— BEGIN Provided entries —

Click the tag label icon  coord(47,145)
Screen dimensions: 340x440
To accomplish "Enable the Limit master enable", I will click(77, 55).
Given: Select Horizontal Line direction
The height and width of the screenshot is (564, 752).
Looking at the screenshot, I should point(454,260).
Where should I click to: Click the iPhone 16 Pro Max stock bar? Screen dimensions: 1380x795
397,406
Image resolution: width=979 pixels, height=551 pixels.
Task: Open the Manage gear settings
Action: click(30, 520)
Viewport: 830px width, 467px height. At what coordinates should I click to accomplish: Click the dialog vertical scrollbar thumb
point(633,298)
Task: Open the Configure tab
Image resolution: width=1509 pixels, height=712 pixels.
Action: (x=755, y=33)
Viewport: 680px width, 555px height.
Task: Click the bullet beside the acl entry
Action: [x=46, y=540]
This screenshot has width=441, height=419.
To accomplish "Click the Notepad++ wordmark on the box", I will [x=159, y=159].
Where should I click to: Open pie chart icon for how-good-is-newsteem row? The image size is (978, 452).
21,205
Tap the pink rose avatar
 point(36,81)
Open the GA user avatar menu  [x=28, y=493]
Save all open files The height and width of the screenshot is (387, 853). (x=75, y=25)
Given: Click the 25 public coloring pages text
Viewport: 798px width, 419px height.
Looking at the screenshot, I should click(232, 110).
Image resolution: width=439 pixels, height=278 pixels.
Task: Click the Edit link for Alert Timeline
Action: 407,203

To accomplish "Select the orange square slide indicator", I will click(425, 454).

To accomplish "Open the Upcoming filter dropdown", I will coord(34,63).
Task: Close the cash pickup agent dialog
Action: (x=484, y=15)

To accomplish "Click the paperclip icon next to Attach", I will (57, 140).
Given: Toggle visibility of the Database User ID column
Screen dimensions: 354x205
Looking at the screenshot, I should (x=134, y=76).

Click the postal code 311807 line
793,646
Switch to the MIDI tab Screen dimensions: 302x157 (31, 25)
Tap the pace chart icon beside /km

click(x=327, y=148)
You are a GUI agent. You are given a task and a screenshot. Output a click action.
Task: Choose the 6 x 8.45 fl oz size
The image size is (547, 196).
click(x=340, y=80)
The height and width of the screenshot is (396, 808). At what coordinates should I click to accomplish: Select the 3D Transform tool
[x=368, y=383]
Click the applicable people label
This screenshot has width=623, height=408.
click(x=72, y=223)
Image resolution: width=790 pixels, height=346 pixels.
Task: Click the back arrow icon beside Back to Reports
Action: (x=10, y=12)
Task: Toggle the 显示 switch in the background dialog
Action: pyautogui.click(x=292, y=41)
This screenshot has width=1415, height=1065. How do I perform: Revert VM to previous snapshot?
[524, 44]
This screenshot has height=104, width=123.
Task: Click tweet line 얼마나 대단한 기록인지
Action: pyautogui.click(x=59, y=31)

— END Provided entries —

## Problem statement
Update the listing by replacing each "Screen dimensions" with "Display size" and leaving every other line unchanged.

## Solution to the exercise
Click the tag label icon  coord(47,145)
Display size: 340x440
To accomplish "Enable the Limit master enable", I will click(77, 55).
Given: Select Horizontal Line direction
The height and width of the screenshot is (564, 752).
Looking at the screenshot, I should point(454,260).
Where should I click to: Click the iPhone 16 Pro Max stock bar? Display size: 1380x795
397,406
Image resolution: width=979 pixels, height=551 pixels.
Task: Open the Manage gear settings
Action: click(30, 520)
Viewport: 830px width, 467px height. At what coordinates should I click to accomplish: Click the dialog vertical scrollbar thumb
point(633,298)
Task: Open the Configure tab
Image resolution: width=1509 pixels, height=712 pixels.
Action: (x=755, y=33)
Viewport: 680px width, 555px height.
Task: Click the bullet beside the acl entry
Action: [x=46, y=540]
This screenshot has width=441, height=419.
To accomplish "Click the Notepad++ wordmark on the box", I will [x=159, y=159].
Where should I click to: Open pie chart icon for how-good-is-newsteem row? The image size is (978, 452).
21,205
Tap the pink rose avatar
 point(36,81)
Open the GA user avatar menu  [x=28, y=493]
Save all open files The height and width of the screenshot is (387, 853). (x=75, y=25)
Given: Click the 25 public coloring pages text
Viewport: 798px width, 419px height.
Looking at the screenshot, I should click(232, 110).
Image resolution: width=439 pixels, height=278 pixels.
Task: Click the Edit link for Alert Timeline
Action: 407,203

To accomplish "Select the orange square slide indicator", I will click(425, 454).

To accomplish "Open the Upcoming filter dropdown", I will coord(34,63).
Task: Close the cash pickup agent dialog
Action: (x=484, y=15)

To accomplish "Click the paperclip icon next to Attach", I will (57, 140).
Given: Toggle visibility of the Database User ID column
Display size: 354x205
Looking at the screenshot, I should (x=134, y=76).

Click the postal code 311807 line
793,646
Switch to the MIDI tab Display size: 302x157 (31, 25)
Tap the pace chart icon beside /km

click(x=327, y=148)
You are a GUI agent. You are given a task and a screenshot. Output a click action.
Task: Choose the 6 x 8.45 fl oz size
The image size is (547, 196).
click(x=340, y=80)
The height and width of the screenshot is (396, 808). At what coordinates should I click to accomplish: Select the 3D Transform tool
[x=368, y=383]
Click the applicable people label
This screenshot has width=623, height=408.
click(x=72, y=223)
Image resolution: width=790 pixels, height=346 pixels.
Task: Click the back arrow icon beside Back to Reports
Action: (x=10, y=12)
Task: Toggle the 显示 switch in the background dialog
Action: pyautogui.click(x=292, y=41)
This screenshot has width=1415, height=1065. How do I perform: Revert VM to previous snapshot?
[524, 44]
This screenshot has height=104, width=123.
Task: Click tweet line 얼마나 대단한 기록인지
Action: pyautogui.click(x=59, y=31)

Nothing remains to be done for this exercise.